Transforming Communities

Menuhin Centenary : exploring best practice in music outreach from around the world


On 16 April 2016, Live Music Now UK hosted the first international conference of its kind since 1999, bringing LMN musicians, managers and partners together to discuss Menuhin’s legacy, in the year of his Centenary. Delegates and participants included musicians from all around the UK, and from 12 different countries. It was an extraordinary gathering, supported by Arts Council England.

The conference was opened by LMN Founder Chairman Ian Stoutzker, together with LMN’s Director Evan Dawson and LMN Scotland Director Carol Main.


The first section of the day was focused on Music Projects for Older People, including those in care, and those still living independently, for whom loneliness and early-stage dementia are particularly significant issues. Douglas Noble (LMN Strategic Director of Wellbeing) discussed LMN’s ‘Songs and Scones’ programme, joined by LMN musician Chloe Saywell, who has been leading many of the projects in Yorkshire. You can read details and watch a video of the presentation here.


The next presentation was given by Carol Main and Douglas Noble, who showed how LMN has worked with composers to enable older people to participate in the creative process, resulting in some very powerful pieces of new music. You can read details and watch a video of the presentation here.



After the break, the next subject was Music for Refugees, led by Nancy Smith from LMN Munich. Like many countries in Europe, Germany is grappling with a significant influx of refugees, many of whom are dealing with traumas from their countries of origin. Welcoming such people, helping them deal with those traumas, and integrate into society is a challenge, and it was inspiring to hear how music projects can address this. You can read details and watch a video of the presentation here.


In the afternoon, the subject was Music for Children with Special Educational Needs and Disabilities. The keynote address was given by Professor Adam Ockelford of Roehampton University, who discussed his inspirational work, showing video extracts of specific children he has worked with. You can read details and watch a video of the presentation here.


This was followed by a discussion with Karen Irwin (LMN Strategic Director of SEND), Nina Swann (Strategic Director of Musicians Development) and Ros Hawley (LMN alumna, mentor and trainer), describing how LMN has responded to academic evidence, such as that of Professor Ockelford. They gave many examples of their own moving experiences, and the training and support framework necessary to enable musicians to work in such challenging situations. You can read details and watch a video of the presentation here.


Finally, all these themes were drawn together by a highly expert panel, chaired by Carol Main.

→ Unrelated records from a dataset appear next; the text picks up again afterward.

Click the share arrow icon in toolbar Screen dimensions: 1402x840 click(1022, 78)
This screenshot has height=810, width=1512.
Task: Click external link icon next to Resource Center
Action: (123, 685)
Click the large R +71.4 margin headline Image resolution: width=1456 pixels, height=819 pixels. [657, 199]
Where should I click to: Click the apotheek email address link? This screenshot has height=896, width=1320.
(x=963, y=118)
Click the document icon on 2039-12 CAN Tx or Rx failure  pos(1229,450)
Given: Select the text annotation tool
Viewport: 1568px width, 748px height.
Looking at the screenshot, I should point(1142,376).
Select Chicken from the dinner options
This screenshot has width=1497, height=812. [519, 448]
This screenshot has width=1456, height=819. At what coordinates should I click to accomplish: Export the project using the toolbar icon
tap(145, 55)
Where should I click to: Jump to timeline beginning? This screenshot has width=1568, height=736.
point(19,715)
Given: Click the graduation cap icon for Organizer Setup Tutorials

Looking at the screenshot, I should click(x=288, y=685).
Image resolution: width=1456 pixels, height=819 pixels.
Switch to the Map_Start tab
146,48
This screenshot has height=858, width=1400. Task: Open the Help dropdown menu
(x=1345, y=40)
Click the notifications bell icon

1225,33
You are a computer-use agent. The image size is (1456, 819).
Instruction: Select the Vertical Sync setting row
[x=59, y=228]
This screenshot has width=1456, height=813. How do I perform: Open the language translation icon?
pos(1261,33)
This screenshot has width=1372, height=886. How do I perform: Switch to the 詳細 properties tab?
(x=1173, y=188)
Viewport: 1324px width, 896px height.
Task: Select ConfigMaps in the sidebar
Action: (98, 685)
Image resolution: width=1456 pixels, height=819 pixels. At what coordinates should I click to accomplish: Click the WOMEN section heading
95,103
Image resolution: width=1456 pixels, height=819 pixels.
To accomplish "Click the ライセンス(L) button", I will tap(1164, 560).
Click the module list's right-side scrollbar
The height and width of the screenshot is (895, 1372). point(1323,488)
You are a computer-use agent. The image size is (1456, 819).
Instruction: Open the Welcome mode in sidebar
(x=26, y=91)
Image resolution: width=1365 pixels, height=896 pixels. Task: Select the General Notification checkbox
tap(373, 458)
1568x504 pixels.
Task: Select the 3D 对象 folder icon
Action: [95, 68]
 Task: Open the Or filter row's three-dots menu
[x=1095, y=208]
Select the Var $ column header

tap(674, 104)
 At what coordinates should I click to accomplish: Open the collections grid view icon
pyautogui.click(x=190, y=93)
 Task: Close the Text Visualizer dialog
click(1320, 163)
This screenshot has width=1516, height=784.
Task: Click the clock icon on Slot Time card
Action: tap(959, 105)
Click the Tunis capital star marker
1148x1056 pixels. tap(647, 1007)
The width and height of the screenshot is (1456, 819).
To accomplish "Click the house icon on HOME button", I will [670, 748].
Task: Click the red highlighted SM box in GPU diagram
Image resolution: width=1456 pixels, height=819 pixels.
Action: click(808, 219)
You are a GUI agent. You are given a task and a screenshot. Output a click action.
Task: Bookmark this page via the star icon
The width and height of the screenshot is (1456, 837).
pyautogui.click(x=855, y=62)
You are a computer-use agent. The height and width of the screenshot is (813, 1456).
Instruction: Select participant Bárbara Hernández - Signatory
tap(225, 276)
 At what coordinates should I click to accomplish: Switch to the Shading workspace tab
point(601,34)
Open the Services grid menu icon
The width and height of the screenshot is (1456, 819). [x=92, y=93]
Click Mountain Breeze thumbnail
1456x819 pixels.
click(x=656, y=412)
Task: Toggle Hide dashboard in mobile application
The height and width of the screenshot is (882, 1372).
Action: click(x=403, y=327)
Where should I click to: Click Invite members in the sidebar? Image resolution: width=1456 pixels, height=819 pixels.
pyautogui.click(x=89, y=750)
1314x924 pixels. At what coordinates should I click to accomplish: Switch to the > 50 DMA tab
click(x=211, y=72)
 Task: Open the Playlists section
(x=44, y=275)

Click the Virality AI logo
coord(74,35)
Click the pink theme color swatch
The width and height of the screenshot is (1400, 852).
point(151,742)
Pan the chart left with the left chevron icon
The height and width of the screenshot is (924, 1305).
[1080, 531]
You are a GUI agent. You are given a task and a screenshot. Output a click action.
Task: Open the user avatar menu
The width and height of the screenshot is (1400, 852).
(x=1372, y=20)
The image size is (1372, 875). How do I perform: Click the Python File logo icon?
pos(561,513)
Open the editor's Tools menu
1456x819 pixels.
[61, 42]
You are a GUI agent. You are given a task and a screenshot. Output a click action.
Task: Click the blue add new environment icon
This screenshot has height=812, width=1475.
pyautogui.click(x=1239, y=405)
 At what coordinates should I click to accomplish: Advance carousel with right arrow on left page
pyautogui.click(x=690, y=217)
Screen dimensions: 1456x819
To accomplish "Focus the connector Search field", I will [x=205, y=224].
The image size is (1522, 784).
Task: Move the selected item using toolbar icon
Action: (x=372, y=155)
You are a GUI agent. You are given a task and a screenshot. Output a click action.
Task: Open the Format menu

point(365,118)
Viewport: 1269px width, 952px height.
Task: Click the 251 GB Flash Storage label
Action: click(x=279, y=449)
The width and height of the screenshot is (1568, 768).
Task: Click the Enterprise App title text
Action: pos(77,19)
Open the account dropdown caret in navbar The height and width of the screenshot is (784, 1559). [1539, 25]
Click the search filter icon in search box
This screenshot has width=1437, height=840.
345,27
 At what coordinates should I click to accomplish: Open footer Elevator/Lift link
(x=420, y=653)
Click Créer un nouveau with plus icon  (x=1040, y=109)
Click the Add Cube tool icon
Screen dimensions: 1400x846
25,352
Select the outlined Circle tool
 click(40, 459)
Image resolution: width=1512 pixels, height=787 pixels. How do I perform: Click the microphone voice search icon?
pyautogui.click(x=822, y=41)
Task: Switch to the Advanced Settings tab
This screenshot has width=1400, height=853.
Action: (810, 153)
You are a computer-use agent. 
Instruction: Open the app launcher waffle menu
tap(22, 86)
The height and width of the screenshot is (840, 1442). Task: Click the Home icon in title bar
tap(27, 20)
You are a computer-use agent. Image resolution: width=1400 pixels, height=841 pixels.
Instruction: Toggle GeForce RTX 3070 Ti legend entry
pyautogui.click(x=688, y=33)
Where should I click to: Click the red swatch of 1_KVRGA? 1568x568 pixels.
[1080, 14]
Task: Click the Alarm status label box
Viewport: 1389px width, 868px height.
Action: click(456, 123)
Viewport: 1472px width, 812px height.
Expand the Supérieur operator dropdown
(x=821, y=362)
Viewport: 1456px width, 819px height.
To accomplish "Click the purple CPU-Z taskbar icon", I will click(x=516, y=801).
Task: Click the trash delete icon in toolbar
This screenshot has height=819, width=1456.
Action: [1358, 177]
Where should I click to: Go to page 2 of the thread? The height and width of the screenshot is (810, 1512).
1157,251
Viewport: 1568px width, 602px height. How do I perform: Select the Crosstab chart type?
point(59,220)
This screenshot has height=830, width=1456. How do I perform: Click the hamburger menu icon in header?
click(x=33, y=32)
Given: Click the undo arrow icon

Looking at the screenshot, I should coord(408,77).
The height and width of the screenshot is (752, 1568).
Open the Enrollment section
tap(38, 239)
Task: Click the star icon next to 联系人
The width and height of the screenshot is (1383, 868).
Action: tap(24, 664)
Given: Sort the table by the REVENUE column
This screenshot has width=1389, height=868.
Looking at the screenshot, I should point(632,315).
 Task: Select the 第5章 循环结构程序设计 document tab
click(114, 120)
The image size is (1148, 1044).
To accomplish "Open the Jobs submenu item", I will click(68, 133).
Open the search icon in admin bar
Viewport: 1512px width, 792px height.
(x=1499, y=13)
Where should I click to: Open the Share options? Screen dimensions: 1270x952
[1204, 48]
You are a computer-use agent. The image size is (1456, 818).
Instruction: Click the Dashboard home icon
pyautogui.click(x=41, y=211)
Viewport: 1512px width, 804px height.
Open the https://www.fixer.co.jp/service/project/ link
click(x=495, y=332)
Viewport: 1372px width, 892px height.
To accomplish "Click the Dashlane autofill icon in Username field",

The panel included Nina Swann, Seb Scotney (London Jazz), Julian West (LMN alumnus, Head of Open Academy, Royal Academy of Music), Fiona Harvey (Education and Youth Ensembles Consultant, Association of British Orchestras), Joel Garthwaite (LMN alumnus, musician, educator, music agent), Gabriela Haffner (LMN Vienna), Sally Burgess (LMN alumna, operatic lyric mezzo-soprano, opera director, and educator), Jessie Grimes (LMN current musician), and Luzmira Zerpa (LMN alumna). They discussed many aspects of the careers and life of professional musicians, and how outreach work can (and should) sit alongside performance work. You can read details and watch a video of the presentation here.



The closing address was given by LMN’s Executive Director Evan Dawson, paying thanks to support from Arts Council England, and the contributions made by LMN staff and supporters in the UK and from around Europe. All agreed that such a wide-ranging discussion of contemporary music outreach wouldn’t have been possible without Menuhin’s original vision, and was a fitting testament to his extraordinary legacy.

Live Music Now musicians from across the UK attended the weekend’s events, networking and sharing experiences.